* [PROBLEM STATEMENT] Copy the data from the line containing "Accept necessary (207, 1034)" up to and including the final line, omitting the pictures.

* [ENTRIES]

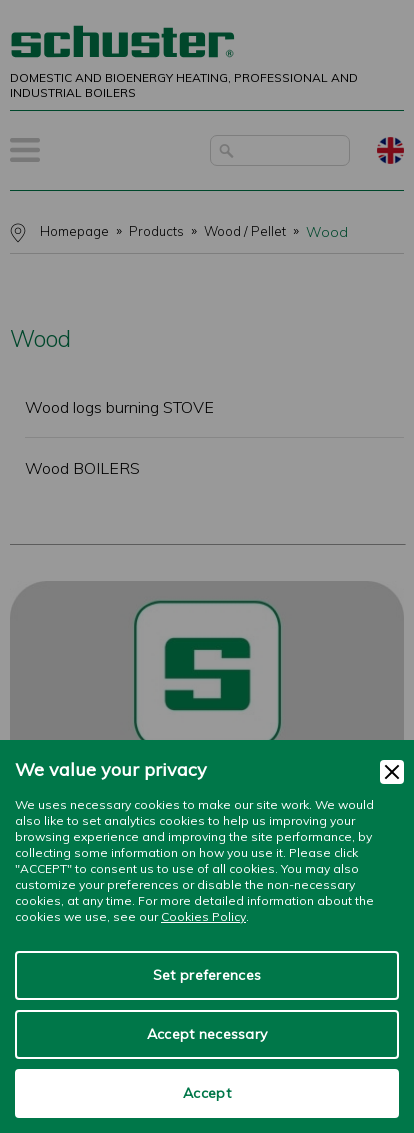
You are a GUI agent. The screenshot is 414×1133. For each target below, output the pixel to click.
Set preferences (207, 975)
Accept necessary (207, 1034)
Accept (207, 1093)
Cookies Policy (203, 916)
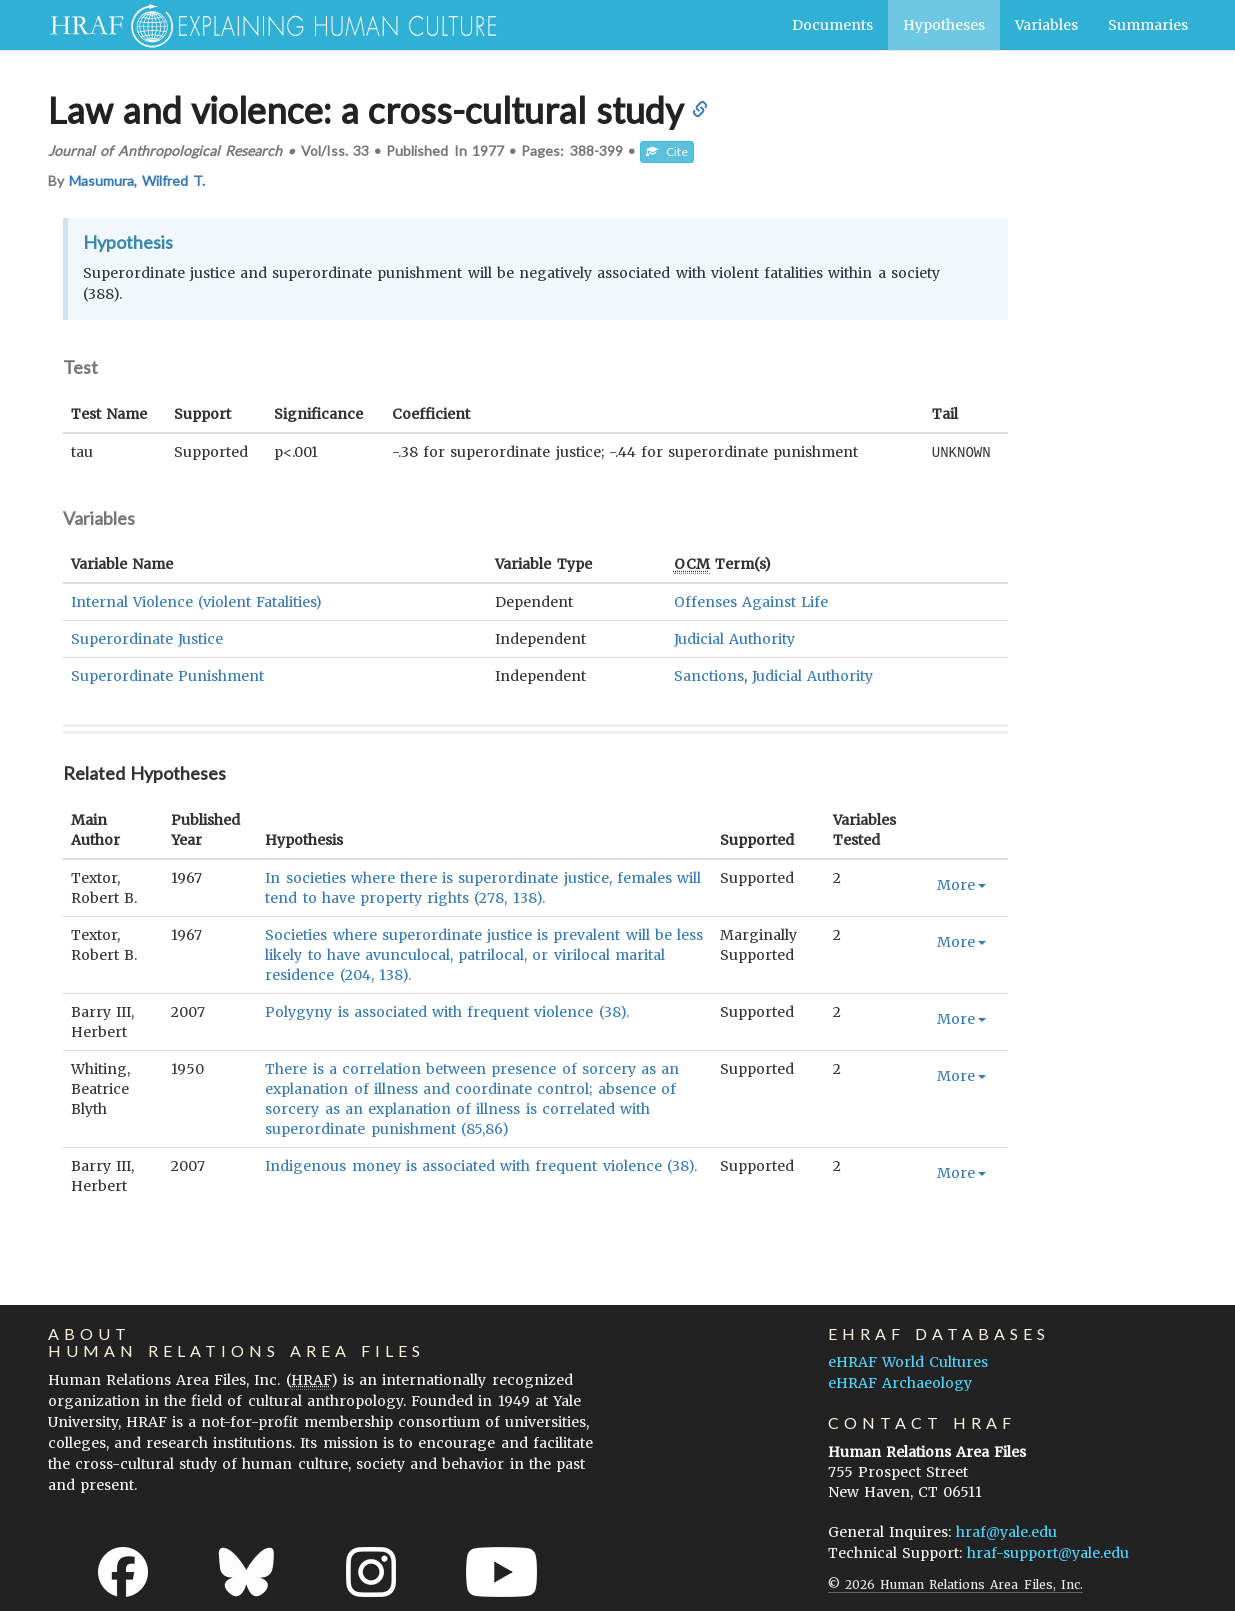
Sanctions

* [CORRECT OUTPUT]
Accept necessary (207, 1034)
Accept (207, 1093)
Cookies Policy (203, 916)
Sanctions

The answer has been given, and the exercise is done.